- Born: 24 March 1888 Vižovlje near Veliko Trgovišće, Croatia-Slavonia, Austria-Hungary (now Croatia)
- Died: 3 August 1958 (aged 70) Sesvete, Yugoslavia (now Croatia)
- Occupation: Politician
- Political party: Croatian Peasant Party (until 1945) Croatian Republican Peasant Party (from 1945)

= Filip Lakuš =

Filip Lakuš (24 March 1888 – 3 August 1958) was a Croatian and Yugoslavian politician. Lakuš was among the leaders of the 1920 Croatian Peasant Rebellion in and around Križ. He was a member of the Croatian Peasant Party (HSS) and the group that split from the party known as the Croatian Republican Peasant Party (HRSS). In 1943, Lakuš joined a faction of the HSS cooperating with the Yugoslav Partisans against the Axis powers following the World War II invasion of Yugoslavia.

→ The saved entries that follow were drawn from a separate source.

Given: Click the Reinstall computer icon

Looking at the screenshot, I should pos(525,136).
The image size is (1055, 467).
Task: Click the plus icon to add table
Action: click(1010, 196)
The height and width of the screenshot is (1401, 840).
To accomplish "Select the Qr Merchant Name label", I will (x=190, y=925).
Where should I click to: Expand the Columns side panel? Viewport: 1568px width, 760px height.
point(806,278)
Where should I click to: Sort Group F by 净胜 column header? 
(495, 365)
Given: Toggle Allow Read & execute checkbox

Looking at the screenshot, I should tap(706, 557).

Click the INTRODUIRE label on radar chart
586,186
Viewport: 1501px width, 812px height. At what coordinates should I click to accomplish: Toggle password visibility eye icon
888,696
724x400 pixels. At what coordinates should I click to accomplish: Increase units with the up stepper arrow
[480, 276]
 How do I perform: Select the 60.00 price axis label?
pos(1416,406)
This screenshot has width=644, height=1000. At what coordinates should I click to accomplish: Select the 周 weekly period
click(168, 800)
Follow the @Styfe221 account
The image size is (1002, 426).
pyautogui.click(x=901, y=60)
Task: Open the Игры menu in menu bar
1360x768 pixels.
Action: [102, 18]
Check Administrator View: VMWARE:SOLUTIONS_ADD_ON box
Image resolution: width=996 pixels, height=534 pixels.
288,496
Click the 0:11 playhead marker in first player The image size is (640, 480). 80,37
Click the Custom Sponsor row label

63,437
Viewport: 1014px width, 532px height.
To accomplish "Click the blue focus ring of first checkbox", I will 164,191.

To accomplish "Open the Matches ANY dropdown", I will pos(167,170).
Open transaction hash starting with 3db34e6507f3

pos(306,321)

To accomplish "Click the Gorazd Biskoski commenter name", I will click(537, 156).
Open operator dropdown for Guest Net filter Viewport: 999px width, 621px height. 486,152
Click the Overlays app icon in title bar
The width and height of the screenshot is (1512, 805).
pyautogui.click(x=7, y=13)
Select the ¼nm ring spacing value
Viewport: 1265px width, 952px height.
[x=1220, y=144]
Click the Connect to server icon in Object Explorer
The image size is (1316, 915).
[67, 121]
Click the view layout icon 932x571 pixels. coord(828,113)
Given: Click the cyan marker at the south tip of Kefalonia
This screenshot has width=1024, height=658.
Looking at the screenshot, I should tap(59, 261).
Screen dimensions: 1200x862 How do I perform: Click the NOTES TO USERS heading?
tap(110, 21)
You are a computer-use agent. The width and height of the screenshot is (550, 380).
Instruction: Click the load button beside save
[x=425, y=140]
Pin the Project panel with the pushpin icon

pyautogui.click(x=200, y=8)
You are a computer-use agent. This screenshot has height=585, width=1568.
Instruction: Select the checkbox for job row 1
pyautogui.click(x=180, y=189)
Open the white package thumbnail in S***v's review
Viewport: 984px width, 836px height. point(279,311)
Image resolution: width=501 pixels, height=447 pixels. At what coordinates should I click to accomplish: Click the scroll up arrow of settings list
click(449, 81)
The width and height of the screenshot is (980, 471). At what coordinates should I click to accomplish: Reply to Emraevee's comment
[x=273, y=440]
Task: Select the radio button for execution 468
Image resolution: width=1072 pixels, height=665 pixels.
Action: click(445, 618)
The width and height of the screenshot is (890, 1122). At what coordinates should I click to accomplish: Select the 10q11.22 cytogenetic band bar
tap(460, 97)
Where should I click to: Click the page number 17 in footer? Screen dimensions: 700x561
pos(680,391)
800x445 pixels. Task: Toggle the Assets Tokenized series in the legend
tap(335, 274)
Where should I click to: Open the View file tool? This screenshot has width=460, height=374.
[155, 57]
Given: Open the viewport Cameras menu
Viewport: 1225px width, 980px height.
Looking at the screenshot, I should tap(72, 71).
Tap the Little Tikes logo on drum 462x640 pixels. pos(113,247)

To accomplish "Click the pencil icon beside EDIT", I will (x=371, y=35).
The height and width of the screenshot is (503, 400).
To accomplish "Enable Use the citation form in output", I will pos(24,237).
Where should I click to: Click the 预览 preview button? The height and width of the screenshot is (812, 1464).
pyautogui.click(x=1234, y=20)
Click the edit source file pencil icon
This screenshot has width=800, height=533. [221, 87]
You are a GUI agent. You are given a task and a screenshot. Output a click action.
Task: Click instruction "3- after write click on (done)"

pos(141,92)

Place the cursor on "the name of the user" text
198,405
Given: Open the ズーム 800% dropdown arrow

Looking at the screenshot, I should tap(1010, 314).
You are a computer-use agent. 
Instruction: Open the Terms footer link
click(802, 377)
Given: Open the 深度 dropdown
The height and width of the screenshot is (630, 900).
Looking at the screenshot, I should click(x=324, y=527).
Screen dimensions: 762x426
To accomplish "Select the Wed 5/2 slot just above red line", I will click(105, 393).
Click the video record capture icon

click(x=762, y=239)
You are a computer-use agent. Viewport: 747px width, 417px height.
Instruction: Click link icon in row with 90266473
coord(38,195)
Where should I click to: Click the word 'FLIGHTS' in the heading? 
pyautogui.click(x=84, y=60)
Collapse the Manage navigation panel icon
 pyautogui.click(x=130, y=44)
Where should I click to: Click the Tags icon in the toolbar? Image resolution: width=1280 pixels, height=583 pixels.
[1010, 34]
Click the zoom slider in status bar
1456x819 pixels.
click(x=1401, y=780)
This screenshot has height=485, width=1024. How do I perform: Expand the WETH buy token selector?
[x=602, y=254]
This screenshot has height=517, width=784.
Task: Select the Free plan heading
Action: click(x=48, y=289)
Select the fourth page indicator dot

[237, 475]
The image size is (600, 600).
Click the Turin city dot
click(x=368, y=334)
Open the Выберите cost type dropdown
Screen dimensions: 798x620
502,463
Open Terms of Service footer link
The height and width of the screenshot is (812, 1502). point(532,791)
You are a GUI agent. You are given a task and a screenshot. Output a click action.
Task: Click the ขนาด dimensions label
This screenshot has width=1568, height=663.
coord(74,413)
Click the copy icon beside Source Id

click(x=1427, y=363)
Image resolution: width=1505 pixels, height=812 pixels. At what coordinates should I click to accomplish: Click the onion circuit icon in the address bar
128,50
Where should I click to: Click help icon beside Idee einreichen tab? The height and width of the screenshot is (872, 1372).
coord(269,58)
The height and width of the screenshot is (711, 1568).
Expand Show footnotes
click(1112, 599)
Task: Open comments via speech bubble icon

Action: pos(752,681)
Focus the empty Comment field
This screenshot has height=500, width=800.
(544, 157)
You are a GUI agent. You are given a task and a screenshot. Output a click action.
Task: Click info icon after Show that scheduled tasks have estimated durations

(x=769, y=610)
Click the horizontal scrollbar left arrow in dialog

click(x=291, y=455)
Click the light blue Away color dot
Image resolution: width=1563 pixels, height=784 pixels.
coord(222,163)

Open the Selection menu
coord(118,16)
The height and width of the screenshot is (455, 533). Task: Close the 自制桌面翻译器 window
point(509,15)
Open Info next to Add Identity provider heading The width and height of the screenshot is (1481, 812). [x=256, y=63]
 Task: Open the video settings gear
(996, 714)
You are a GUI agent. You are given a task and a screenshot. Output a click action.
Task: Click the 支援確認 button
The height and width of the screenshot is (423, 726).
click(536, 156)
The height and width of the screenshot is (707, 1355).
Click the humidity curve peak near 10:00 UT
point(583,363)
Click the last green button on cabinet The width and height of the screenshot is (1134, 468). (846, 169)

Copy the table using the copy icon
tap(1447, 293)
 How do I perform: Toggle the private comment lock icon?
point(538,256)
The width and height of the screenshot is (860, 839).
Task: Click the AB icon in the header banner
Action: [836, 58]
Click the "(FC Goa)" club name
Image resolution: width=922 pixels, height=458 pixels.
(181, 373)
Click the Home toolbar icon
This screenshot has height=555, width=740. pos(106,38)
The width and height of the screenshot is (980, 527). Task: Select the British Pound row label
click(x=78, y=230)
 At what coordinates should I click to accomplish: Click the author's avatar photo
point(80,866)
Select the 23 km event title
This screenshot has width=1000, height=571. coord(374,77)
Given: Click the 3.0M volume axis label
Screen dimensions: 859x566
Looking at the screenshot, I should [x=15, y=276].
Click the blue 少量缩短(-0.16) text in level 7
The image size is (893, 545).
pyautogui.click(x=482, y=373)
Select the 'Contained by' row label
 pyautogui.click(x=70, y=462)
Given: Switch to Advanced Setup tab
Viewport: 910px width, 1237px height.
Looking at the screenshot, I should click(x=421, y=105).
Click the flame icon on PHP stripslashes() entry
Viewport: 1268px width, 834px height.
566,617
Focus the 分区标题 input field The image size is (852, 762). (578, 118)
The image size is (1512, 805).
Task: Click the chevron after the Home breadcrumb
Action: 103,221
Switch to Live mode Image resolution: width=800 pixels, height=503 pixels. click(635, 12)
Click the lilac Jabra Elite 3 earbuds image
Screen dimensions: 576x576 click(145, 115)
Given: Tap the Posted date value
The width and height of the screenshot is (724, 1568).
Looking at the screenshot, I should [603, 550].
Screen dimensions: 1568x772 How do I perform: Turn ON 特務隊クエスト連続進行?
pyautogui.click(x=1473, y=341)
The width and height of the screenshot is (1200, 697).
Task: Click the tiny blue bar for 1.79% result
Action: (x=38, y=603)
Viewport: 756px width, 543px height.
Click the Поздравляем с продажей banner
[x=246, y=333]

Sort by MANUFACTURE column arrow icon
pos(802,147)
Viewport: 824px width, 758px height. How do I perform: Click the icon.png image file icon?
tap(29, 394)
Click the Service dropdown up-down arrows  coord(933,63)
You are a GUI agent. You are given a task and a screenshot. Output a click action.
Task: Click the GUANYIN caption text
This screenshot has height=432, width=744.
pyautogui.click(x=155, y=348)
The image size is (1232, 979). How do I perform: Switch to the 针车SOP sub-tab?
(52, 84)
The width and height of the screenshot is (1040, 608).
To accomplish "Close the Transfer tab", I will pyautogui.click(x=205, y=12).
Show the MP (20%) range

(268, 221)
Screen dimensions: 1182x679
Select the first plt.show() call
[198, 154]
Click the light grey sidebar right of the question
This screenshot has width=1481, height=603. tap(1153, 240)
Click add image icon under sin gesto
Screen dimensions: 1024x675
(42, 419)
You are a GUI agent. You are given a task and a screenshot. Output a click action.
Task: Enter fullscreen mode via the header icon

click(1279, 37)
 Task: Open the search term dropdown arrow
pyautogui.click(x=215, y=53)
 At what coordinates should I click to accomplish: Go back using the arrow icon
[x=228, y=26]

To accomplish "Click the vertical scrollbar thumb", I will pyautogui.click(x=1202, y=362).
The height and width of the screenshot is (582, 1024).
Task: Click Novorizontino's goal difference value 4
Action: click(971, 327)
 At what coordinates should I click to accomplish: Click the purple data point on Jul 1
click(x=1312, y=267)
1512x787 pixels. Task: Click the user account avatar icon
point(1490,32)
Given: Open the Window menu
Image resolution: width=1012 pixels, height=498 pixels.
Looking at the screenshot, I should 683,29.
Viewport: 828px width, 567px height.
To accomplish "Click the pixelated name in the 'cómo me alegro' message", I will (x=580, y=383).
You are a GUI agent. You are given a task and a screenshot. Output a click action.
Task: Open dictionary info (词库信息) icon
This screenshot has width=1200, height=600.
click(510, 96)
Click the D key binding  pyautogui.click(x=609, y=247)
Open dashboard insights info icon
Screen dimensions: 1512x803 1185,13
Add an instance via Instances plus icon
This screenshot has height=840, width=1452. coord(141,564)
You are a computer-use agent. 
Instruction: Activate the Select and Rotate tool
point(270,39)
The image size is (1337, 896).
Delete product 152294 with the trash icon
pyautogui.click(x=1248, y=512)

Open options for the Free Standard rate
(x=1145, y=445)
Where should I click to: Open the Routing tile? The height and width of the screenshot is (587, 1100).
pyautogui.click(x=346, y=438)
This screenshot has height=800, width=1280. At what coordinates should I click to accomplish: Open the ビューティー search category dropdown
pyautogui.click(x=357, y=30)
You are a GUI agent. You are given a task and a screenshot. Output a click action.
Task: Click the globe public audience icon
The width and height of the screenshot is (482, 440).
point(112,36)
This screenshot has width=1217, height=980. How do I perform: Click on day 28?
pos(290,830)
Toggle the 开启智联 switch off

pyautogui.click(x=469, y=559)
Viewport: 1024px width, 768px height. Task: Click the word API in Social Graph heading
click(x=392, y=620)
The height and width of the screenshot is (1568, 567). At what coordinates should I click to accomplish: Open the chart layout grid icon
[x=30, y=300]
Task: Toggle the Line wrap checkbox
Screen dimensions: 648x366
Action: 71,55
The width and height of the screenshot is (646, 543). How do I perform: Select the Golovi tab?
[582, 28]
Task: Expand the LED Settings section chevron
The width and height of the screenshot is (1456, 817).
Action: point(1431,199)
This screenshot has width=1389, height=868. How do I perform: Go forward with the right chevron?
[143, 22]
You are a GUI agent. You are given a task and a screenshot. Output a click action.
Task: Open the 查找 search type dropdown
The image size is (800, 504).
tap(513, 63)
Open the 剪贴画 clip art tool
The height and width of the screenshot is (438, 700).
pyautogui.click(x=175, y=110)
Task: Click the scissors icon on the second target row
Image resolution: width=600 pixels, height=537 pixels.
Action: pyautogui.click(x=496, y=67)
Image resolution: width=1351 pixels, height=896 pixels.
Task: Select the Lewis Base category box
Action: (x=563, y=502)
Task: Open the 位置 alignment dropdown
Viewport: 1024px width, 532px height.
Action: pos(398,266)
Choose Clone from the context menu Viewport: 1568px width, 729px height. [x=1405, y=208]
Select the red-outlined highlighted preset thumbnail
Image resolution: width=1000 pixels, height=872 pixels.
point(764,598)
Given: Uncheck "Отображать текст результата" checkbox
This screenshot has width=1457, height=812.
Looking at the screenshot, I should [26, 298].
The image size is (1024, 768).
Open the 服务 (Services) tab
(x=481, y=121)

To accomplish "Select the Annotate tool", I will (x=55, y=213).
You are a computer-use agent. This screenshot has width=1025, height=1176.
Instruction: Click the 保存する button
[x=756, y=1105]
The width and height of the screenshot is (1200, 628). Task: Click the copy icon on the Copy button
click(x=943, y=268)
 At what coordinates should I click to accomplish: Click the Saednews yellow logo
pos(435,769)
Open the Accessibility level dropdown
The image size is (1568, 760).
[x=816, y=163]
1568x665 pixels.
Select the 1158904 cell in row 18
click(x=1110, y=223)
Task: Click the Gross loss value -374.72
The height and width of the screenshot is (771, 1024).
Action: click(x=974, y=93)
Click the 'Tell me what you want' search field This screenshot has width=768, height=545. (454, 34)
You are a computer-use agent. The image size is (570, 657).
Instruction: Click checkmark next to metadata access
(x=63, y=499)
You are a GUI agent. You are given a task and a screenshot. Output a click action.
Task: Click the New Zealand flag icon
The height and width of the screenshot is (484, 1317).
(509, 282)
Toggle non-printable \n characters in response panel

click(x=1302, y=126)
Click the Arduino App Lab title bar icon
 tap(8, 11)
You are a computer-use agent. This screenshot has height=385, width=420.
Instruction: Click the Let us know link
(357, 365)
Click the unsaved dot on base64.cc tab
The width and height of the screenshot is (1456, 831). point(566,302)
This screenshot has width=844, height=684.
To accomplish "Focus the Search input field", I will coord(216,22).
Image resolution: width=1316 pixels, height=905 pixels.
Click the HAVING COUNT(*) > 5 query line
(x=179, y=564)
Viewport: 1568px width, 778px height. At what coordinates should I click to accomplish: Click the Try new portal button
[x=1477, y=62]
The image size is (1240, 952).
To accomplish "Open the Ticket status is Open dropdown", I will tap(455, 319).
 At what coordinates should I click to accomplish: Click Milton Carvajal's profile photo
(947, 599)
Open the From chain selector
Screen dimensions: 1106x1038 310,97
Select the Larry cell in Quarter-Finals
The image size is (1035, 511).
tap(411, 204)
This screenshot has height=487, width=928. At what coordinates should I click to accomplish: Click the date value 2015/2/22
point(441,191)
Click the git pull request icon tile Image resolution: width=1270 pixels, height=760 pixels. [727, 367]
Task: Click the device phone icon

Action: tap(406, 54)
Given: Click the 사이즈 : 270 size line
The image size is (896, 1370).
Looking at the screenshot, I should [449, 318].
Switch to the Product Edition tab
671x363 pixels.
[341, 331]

He was a delegated to the State Anti-fascist Council for the National Liberation of Croatia (ZAVNOH) as well as the Anti-Fascist Council for the National Liberation of Yugoslavia (AVNOJ). He was appointed to the presidencies of both ZAVNOH and AVNOJ. In 1945, he was appointed a member and a vice-president of the presidium of the Parliament of the Democratic Federal Yugoslavia and subsequently of the Federal People's Republic of Yugoslavia and a member of the Yugoslav Agrarian Council until retirement in 1952.